The CD of the week is We Are Not DEVO on the centipede records label. It’s a tribute to Devo’s music by a lot of cool bands whose members grew up listening to Devo. Among the more interesting selections, you’ll find Uncontrollable Urge played by SNFU, Don Knotts Overdrive performing Snowball, and a bizarre Spanish version of Mongoloid (El Mongoloido) done by Possum Dixon. Other bands on the CD include The Aquabats, Voodoo Glow Skulls, The Vandals, Jughead’s Revenge, Lagwagon, and One Hit Wonder. This really brings back the memories of the good ol’ days when we used to listen to real music, not that mamby pamby stuff they play on the radio these days. So, buy it, throw it on the CD player at your office, put down your keyboard for a few minutes, and Pogo with a friend.

More New Toys

Maybe I spoke too soon on the Optibase card. I got a call from a Dallas Optibase rep today saying they’d have a card for me tomorrow. We started playing with the Sigma Designs card today and it’s pretty cool. Once we evaluate them, there’s still a ton of coding to do to get this project done on time.
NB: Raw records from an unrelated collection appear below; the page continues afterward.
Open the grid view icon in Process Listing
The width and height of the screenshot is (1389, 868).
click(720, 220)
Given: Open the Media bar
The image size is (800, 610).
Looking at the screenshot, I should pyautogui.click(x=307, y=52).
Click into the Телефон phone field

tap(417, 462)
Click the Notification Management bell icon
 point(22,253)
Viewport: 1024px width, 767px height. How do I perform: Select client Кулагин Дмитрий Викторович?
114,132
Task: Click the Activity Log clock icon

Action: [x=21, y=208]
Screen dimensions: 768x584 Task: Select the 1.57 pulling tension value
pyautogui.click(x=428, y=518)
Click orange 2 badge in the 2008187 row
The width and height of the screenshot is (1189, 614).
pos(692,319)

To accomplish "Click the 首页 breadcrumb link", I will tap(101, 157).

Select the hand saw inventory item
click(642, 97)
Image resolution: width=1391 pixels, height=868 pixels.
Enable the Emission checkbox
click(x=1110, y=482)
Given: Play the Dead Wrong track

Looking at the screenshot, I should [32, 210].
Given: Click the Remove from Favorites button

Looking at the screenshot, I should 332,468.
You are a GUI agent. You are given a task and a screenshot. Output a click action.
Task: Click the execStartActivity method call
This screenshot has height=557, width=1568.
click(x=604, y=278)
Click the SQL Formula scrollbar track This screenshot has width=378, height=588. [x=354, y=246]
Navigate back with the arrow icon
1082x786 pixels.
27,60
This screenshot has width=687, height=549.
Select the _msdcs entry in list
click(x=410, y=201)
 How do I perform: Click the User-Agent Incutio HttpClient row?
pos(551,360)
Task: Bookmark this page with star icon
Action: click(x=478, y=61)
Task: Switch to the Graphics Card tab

It’s going to be a long couple of weeks…

New Toys

The UPS guy just dropped off a Sigma Designs NetStream 2 card. We’re evaluating MPEG 2 cards for a project that’s got to be completed in the next couple of weeks. An Optibase VideoPlex Xpress card may be in the running too if they can get it to us in time. Unlike Sigma Designs who offer evaluation units and cheap pricing through distributors like Tech Data, Optibase appears to be a much smaller operation. They didn’t have any eval units handy and their products aren’t carried by any major distributors. Also, Optibase is a Microsoft-only company and refuses to develop or allow others to develop Linux drivers. Sigma Designs has working beta version Linux drivers and isn’t afraid to release the technical details required to do driver development. You always have to wonder what’s being hidden when a company won’t tell you how their product works!